An eye for an eye, a bulldozer for a bulldozer?

by

What happened in Jerusalem today? A Palestinian with an East Jerusalem ID who is a frontloader (bulldozer) driver purposefully overturned a bus and smashed into cars and pedestrians on the crowded Jaffa Street, killing three and wounding 44. One of the dead is the mother of a 5-month old, who survived the attack as an orphan. The BBC’s short video and eyewitness account of the end of the attack, when an off-duty Israeli soldier used the handgun of another civilian to kill the driver, is chilling.

Immediately, according to Haaretz, Israel’s Prime Minister Ehud Olmert called for high-level talks on what kind of retribution/deterrent is appropriate for Israel to practice against Palestinians who are legal residents of Israel who perpetrate crimes against Israelis. Ehud Barak, former Prime Minister and current Defense Minister, answered promptly: house demolitions.

If politics were about poetic justice, I’d have to hand it to Mr. Barak. You take a bulldozer into our streets and kill civilians, we take a bulldozer to your home and leave your family on the street. But the person who perpetrated the attack is dead. Though three different groups have claimed responsibility for the attack, the motives of this 30-something remain unclear and he may have acted alone and without disclosing his plans. Should his wife and children and his neighbors be punished? In a democracy, a civil suit for damages may be brought against the estate of the perpetrator of a crime. This is a far cry from a bulldozer arriving at his door the following morning. The families of Yigal Amir (Rabin’s assassin) and Eden Natan Zada, two Jewish Israeli terrorists who murdered Israeli citizens, did not face home demolitions.

On my way to the East Jerusalem neighborhood of Anata in February, I heard two Palestinians in the bus with me talking about the Caterpillar bulldozer driving in front of us. “Man, I could really use one of those to help with my home renovation,” said one. “It would make the work go so much faster.” “My cousin knows a guy…” said the other.

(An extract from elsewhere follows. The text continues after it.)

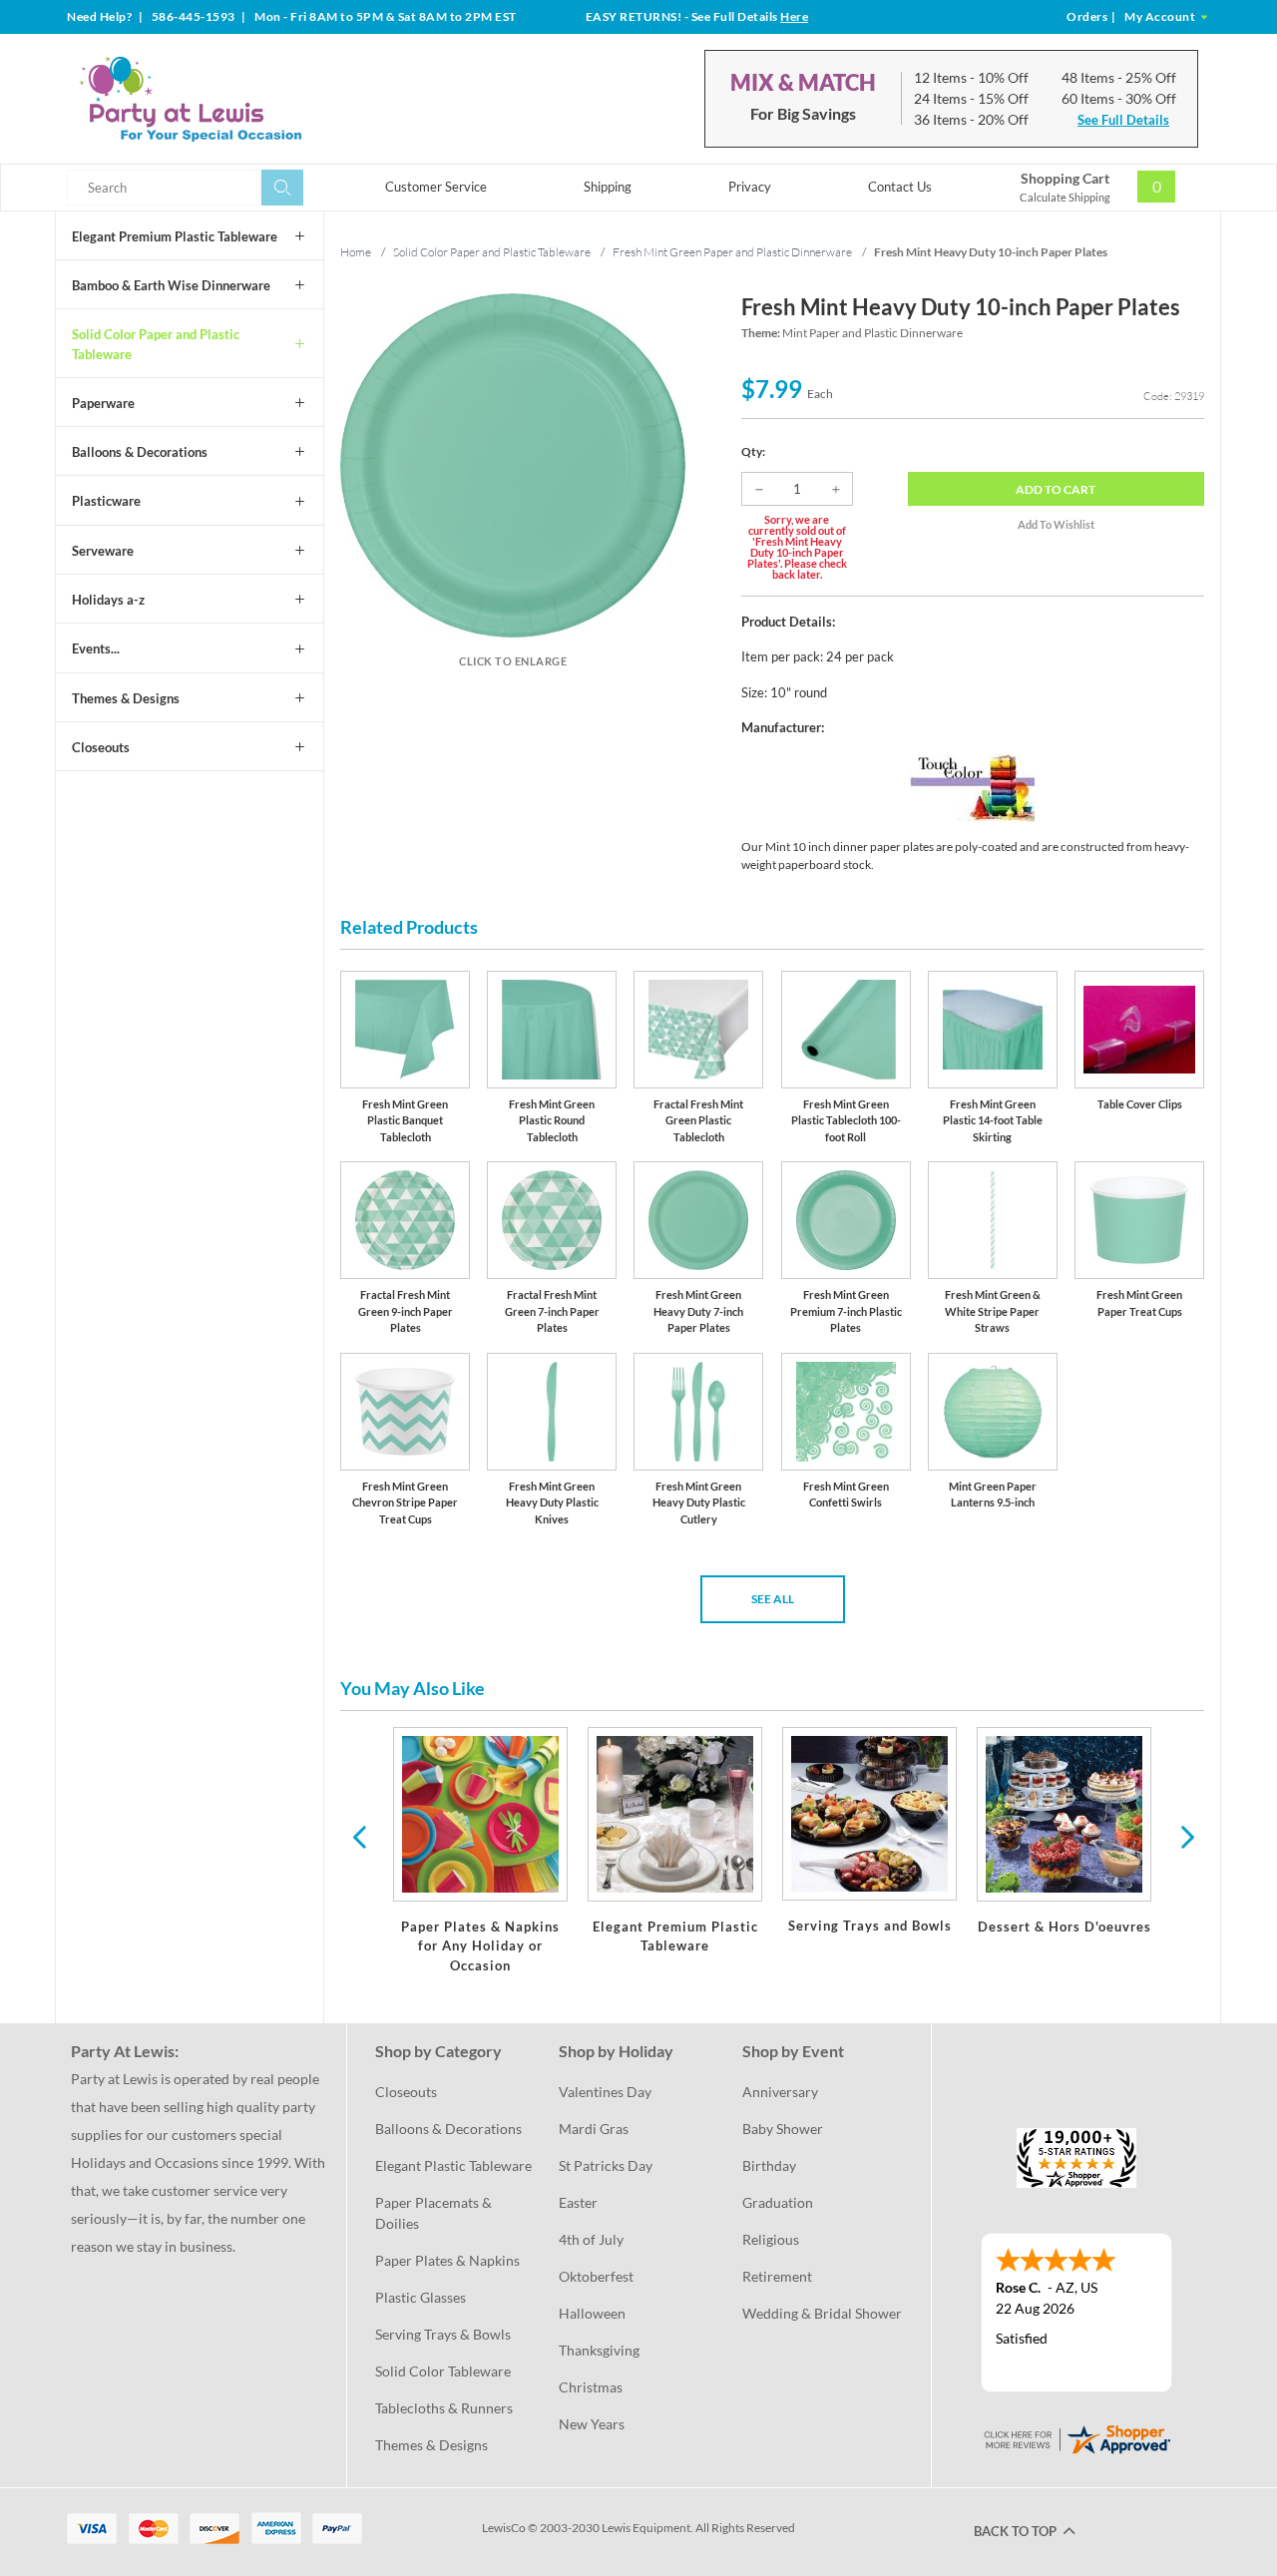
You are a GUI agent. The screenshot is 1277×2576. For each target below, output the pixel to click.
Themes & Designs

I was startled at the light tone of this conversation, given the symbolism of the bulldozer for the Palestinian people since 1967. Today was not the first time this machine was used as an instrument of murder. A bulldozer killed Jamal Fayad of Jenin refugee camp in his home in 2002, and there are many more incidents of similar fatalities in the West Bank and Gaza. A bulldozer infamously killed Rachel Corrie, an American volunteer in Rafah in 2003.

B’Tselem and the Israeli Committee Against House Demolitions document the use of bulldozers in violation of the human rights of Palestinians. House demolitions as retribution or as a deterrent are a form of collective punishment. This policy is therefore against international law, but has been used in the Occuped Palestinian Territories. The complexity of the issue of house demolitions was recently broken down for the novice by Seth Freedman in the Guardian. There have been many international calls to boycott the Caterpillar company for being complicit in the policies of an illegal occupation. Poetic justice may have become a bit too complex for the Defense Minister to handle.

The question posed by Prime Minister Olmert about Israel’s deterrence policy as it applies to East Jerusalemites, to demolish or not to demolish, brings up the much more complex issue that today’s attack has brought into high resolution: how does Israel feel about its Palestinian citizens and those whose ID cards allow them to move freely anywhere inside the Green Line?* Uncomfortable, uneasy. The phrase “fifth column” is often whispered and sometimes shouted. After I took a moment to pray for those who were injured or lost their lives today, my thoughts turned to my friends in East Jerusalem. Will they be able to go to work, to travel? Will students registered for summer camps or activities in West Jerusalem be able to attend? What additional security measures will they face? The Prime Minister of Israel today referred to the “potential terrorists” in their midst: will they be viewed with a renewed suspicion?

What happened in Jerusalem today? A nightmare. A bulldozer, the monster beneath the collective Palestinian-Israeli bed, came alive and turned on civilians. A horrific act of violence that is unjust, unpoetic. And so is the reaction of certain members of the Israeli government.

*The East Jerusalem ID and the regular Israeli ID differ slightly with regard to voting rights and international travel.